■ Selected excerpt ■
╭──

= List of countries without political parties =

This list of countries without political parties includes countries and dependencies with permanent populations that have no registered political parties. Some have opposition groups that operate clandestinely.

== Monarchies ==
- Bahrain — Political parties are banned; candidates must be independent.
- Kuwait — Political parties are banned; candidates must be independent.
- Oman — Political parties are banned; candidates must be independent.
- Qatar — Political parties are banned; candidates must be independent.
- Saudi Arabia — Political parties are banned; candidates must be independent.
- Tuvalu
- United Arab Emirates — Political parties are banned; candidates must be independent.

== Theocracies ==
- Afghanistan — Political parties are banned under the current Taliban government.
- Vatican City

== Republics ==
- Burkina Faso — Political parties are banned under the current military junta.

╰──

■ Supplied entries ■
╭──

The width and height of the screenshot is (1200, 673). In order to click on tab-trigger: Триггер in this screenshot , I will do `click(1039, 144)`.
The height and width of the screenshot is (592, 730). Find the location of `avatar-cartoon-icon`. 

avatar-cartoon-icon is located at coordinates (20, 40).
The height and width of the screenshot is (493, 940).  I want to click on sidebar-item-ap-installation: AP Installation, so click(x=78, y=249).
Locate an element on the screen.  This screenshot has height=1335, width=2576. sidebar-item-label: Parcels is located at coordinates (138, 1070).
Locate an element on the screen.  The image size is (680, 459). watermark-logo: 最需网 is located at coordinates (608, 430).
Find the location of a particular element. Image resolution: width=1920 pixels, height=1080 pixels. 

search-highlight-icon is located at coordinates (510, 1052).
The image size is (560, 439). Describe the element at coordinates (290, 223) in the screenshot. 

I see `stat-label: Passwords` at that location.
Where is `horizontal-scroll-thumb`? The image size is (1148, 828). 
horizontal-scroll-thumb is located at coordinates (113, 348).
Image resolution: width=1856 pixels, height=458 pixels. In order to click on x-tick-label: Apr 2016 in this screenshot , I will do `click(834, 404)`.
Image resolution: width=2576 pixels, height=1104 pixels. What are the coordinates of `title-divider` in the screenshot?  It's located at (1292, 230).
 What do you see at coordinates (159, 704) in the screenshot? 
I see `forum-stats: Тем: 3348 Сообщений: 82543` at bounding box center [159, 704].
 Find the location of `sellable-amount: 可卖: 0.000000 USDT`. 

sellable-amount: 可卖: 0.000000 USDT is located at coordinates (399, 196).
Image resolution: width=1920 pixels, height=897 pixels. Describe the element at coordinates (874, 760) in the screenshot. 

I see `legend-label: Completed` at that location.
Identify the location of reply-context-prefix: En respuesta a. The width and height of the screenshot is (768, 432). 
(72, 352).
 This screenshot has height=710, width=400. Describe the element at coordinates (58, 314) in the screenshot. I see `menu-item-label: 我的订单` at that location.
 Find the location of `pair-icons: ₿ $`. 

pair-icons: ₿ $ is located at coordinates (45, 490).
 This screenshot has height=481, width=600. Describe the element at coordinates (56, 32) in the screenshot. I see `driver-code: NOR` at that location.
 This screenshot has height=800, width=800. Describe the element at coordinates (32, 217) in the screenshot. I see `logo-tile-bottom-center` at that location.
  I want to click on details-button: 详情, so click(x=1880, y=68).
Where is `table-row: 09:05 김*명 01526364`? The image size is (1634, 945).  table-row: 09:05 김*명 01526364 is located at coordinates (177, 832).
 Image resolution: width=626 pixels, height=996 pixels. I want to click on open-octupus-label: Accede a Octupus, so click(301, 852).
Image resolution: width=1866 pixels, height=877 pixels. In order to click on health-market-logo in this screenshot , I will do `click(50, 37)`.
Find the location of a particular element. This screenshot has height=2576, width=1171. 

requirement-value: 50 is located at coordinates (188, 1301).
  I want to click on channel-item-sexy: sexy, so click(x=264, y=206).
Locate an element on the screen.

╰──

■ Tasks and exercises ■
A – In two sentences, summarize the list of countries without political parties.
B – Pick up the list of countries without political parties after its last entry and continue it.

■ Responses in order ■
A – This list covers countries and dependencies with permanent populations that have no registered political parties, and some of them have opposition groups operating in secret. It sorts them into monarchies (Bahrain, Kuwait, Oman, Qatar, Saudi Arabia, Tuvalu, and the United Arab Emirates, all but Tuvalu banning parties and requiring independent candidates), theocracies (Afghanistan under the Taliban, and Vatican City), and republics (Burkina Faso under its military junta).

B –
- Federated States of Micronesia
- Palau

== Subnational entities ==
- Canada:
  - Northwest Territories
  - Nunavut
  - Almost every municipal government in the country
- United Kingdom:
  - Falkland Islands
  - Pitcairn Islands
  - Saint Helena, Ascension and Tristan da Cunha
  - Almost every Parish Council local government in the country.
- Australia:
  - Christmas Island
  - Cocos (Keeling) Islands
  - Norfolk Island
- New Zealand:
  - Tokelau
- United States:
  - Nebraska – The Nebraska Legislature is non-partisan
  - Many municipal governments

== Former entities ==
- Confederate States of America — Even though political parties were not banned, the Confederate Congress did not have any political parties.
- Polish government-in-exile — There were no official political parties, but several unofficial political factions existed.